- [Source extract]:
Good and Bad Cholesterol and Aging


The health and food industries can sometimes send mixed messages regarding an important substance present in our food and bodies. One of those substances is cholesterol. Many seniors change their diets or medications in order to foster “good” and cut down on “bad” cholesterol, often with a limited understanding of what cholesterol is and why the two types matter.

Doctors often mention as a goal lowering a senior’s total cholesterol, good and bad. They particularly recommend this for those over 65 and those who have a history of heart complications in their families. An understanding of why that would be important is a great way to improve upon health goals for a senior.

The Two Types of Cholesterol

Good cholesterol, or high-density lipoprotein (HDL) cholesterol, picks up extra cholesterol floating in a person’s bloodstream. The Mayo Clinic terms them cholesterol scavengers. Their role is to take excess cholesterol and bring it to the liver to be broken down and expelled. Raising HDL cholesterol levels means that the body can better handle bad cholesterol, propelling it to the liver to be ejected from the body.

- [Work instruction]: Reproduce the full text on good and bad cholesterol and aging above, word for word.

[Screenshot grounding data]
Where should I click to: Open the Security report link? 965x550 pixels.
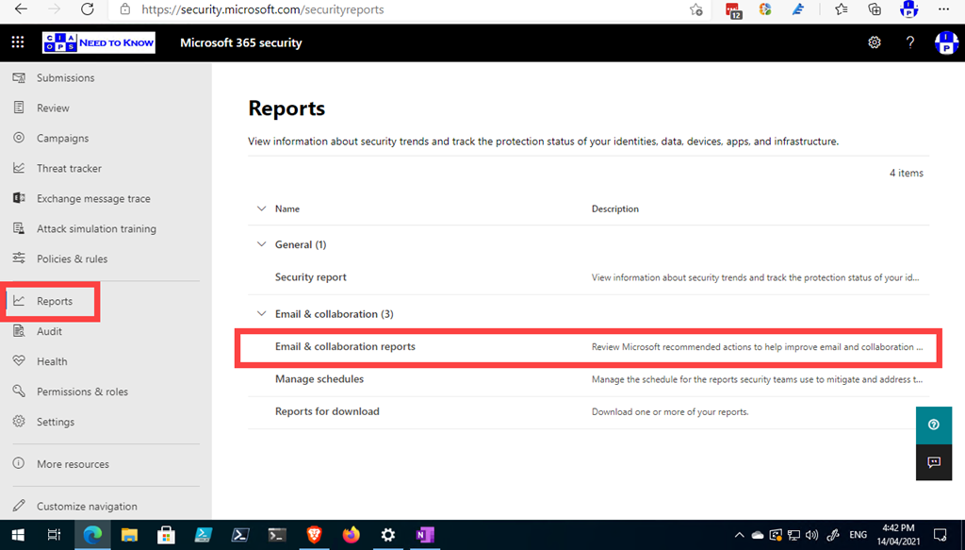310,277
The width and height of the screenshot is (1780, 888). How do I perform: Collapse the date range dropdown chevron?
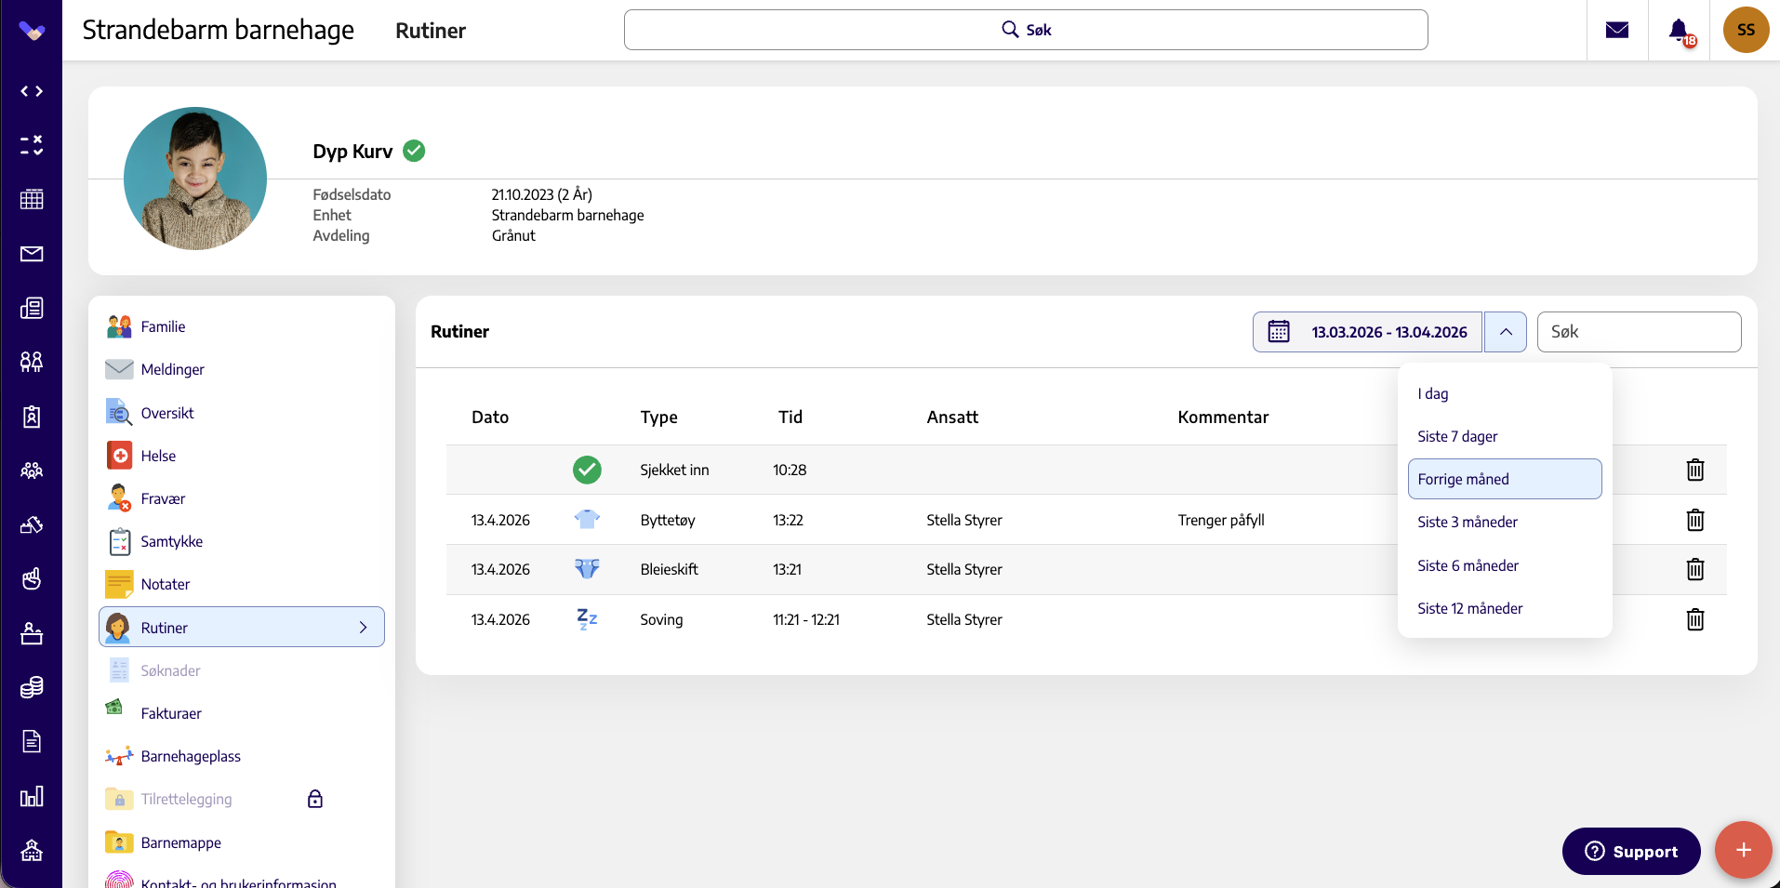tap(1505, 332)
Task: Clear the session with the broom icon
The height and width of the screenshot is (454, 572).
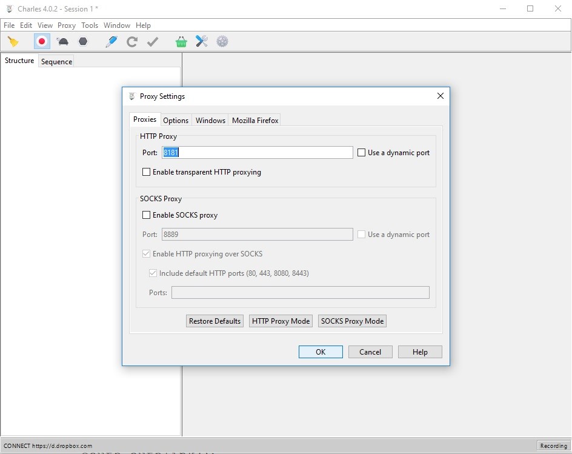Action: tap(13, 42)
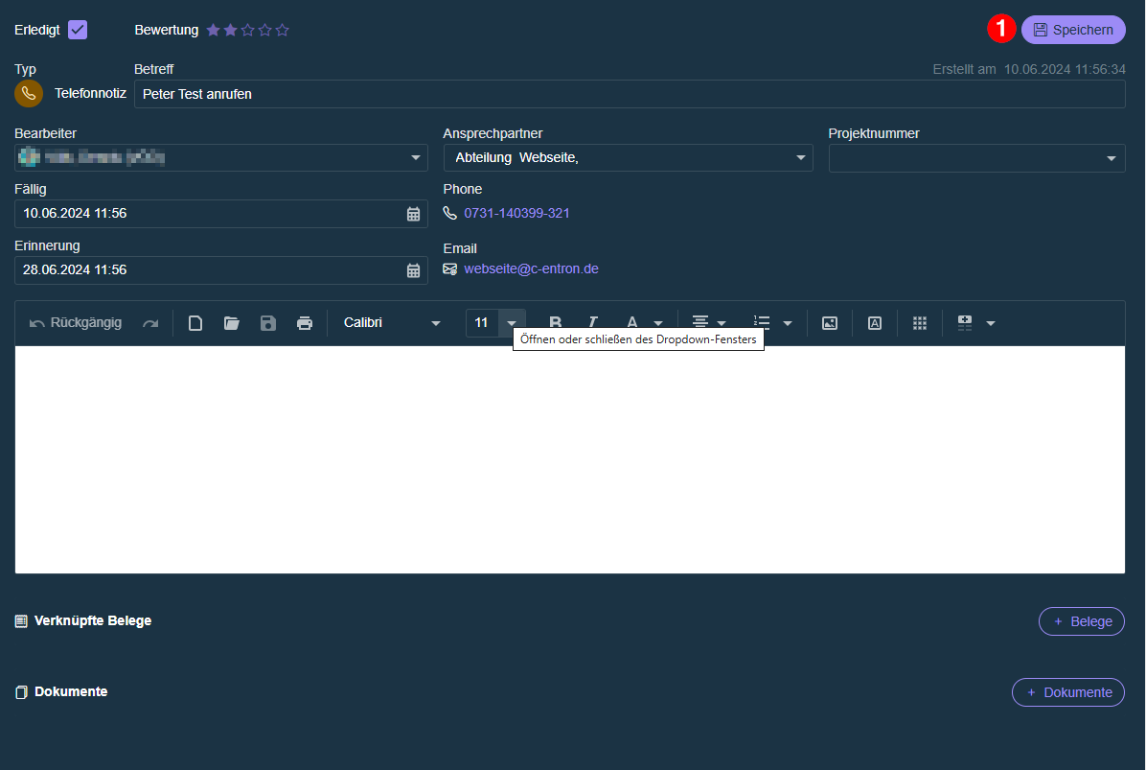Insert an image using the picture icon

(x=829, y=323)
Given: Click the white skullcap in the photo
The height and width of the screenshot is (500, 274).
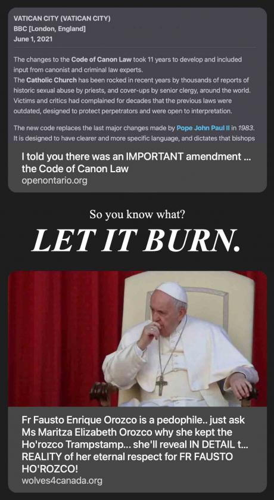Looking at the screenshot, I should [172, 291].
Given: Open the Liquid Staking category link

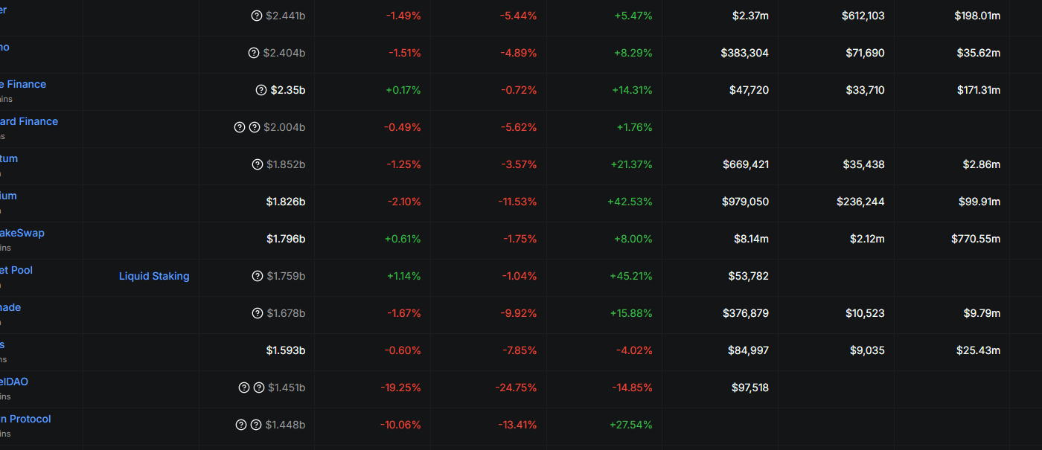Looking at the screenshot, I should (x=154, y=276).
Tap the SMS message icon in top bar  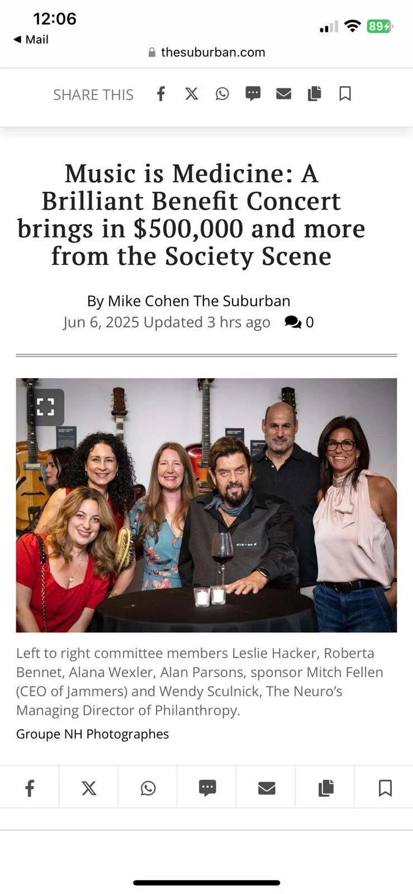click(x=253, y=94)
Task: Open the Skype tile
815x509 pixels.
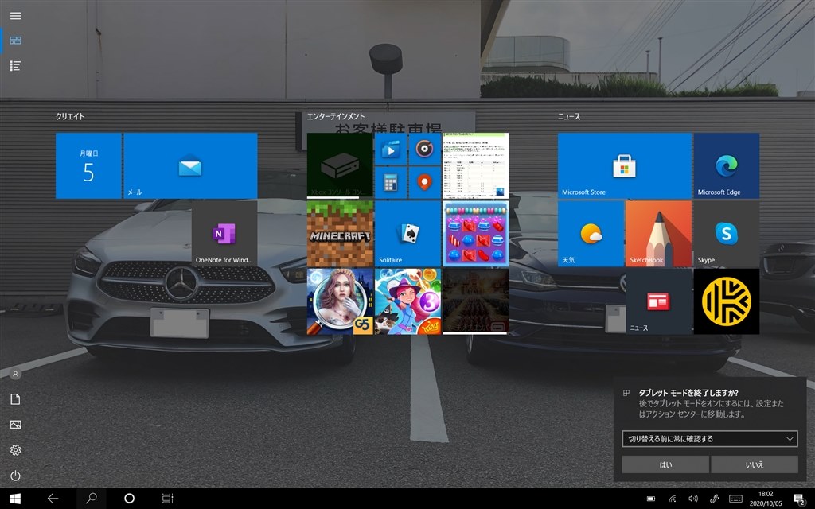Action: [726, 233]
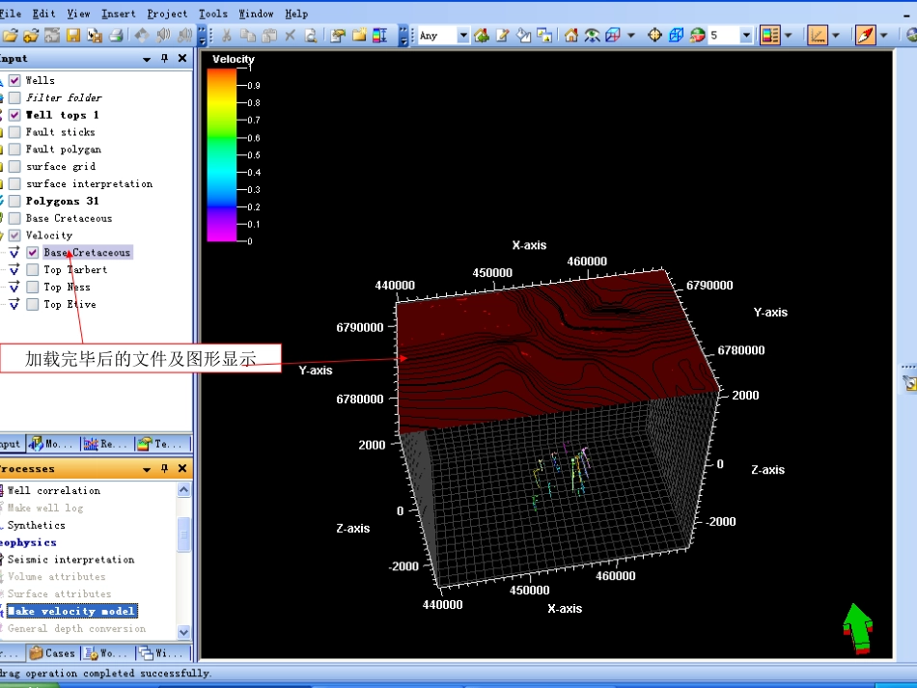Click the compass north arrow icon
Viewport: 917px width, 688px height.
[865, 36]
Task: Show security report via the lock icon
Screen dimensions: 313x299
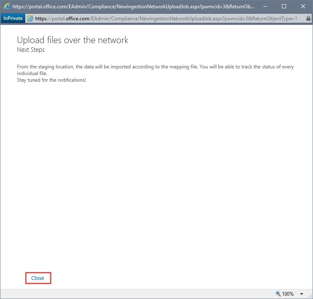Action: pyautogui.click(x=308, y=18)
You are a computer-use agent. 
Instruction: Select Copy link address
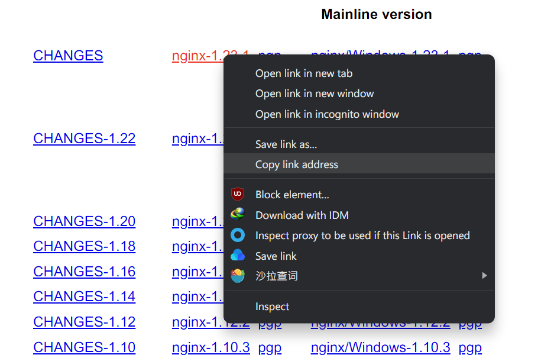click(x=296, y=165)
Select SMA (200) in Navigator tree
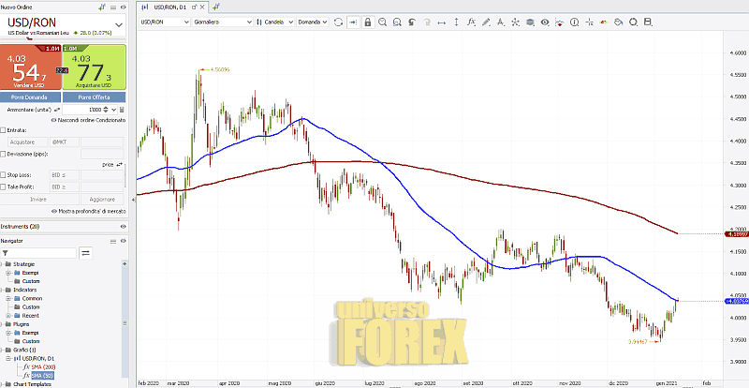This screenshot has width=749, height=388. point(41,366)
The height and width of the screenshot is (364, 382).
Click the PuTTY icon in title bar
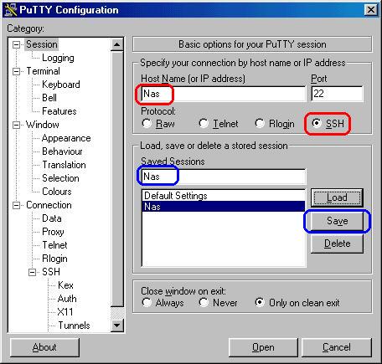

- [Result of this task]:
Good and Bad Cholesterol and Aging


The health and food industries can sometimes send mixed messages regarding an important substance present in our food and bodies. One of those substances is cholesterol. Many seniors change their diets or medications in order to foster “good” and cut down on “bad” cholesterol, often with a limited understanding of what cholesterol is and why the two types matter.

Doctors often mention as a goal lowering a senior’s total cholesterol, good and bad. They particularly recommend this for those over 65 and those who have a history of heart complications in their families. An understanding of why that would be important is a great way to improve upon health goals for a senior.

The Two Types of Cholesterol

Good cholesterol, or high-density lipoprotein (HDL) cholesterol, picks up extra cholesterol floating in a person’s bloodstream. The Mayo Clinic terms them cholesterol scavengers. Their role is to take excess cholesterol and bring it to the liver to be broken down and expelled. Raising HDL cholesterol levels means that the body can better handle bad cholesterol, propelling it to the liver to be ejected from the body.